▶ RECORDS TO USE

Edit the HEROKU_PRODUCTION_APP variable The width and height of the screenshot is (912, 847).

...

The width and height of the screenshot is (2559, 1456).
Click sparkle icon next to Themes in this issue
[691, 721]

...

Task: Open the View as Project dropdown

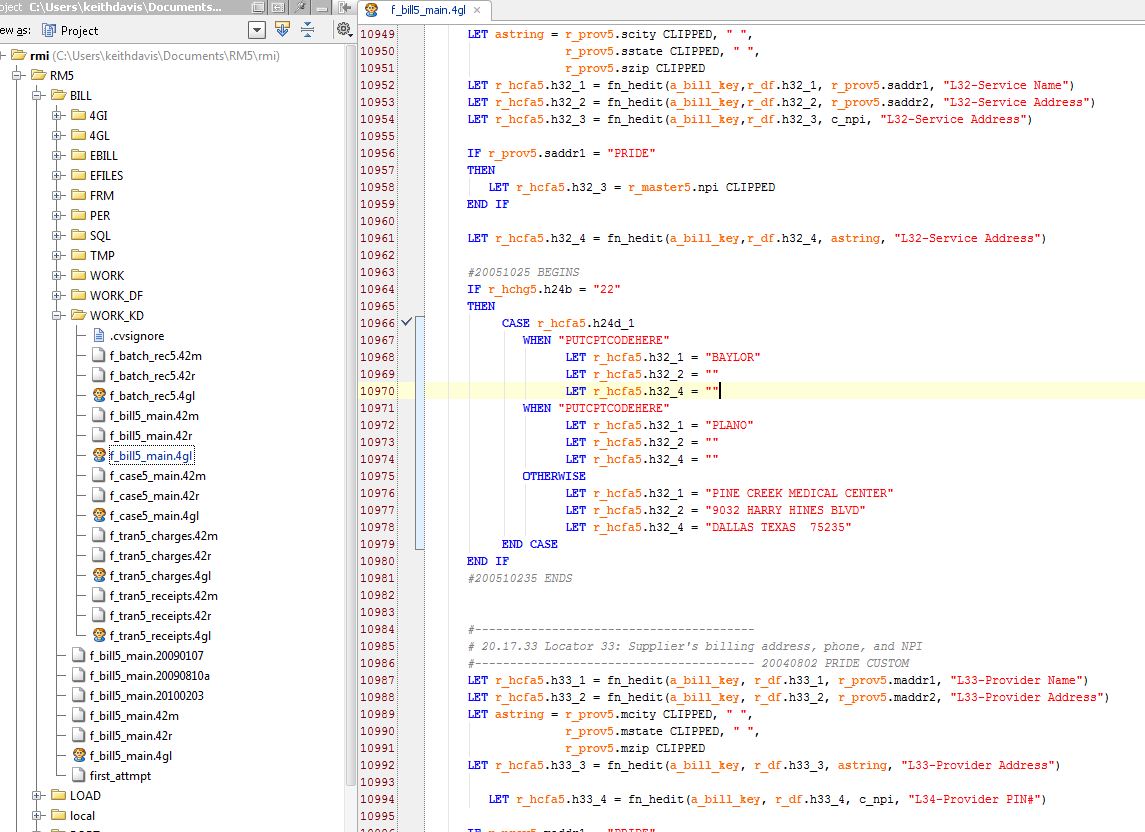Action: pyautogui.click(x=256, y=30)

▶ SET PROBLEM
Report every line in the records above that contains the string "screenshot", copying each such line in full.

▶ RESPONSE TO THE TASK
Edit the HEROKU_PRODUCTION_APP variable The width and height of the screenshot is (912, 847).
The width and height of the screenshot is (2559, 1456).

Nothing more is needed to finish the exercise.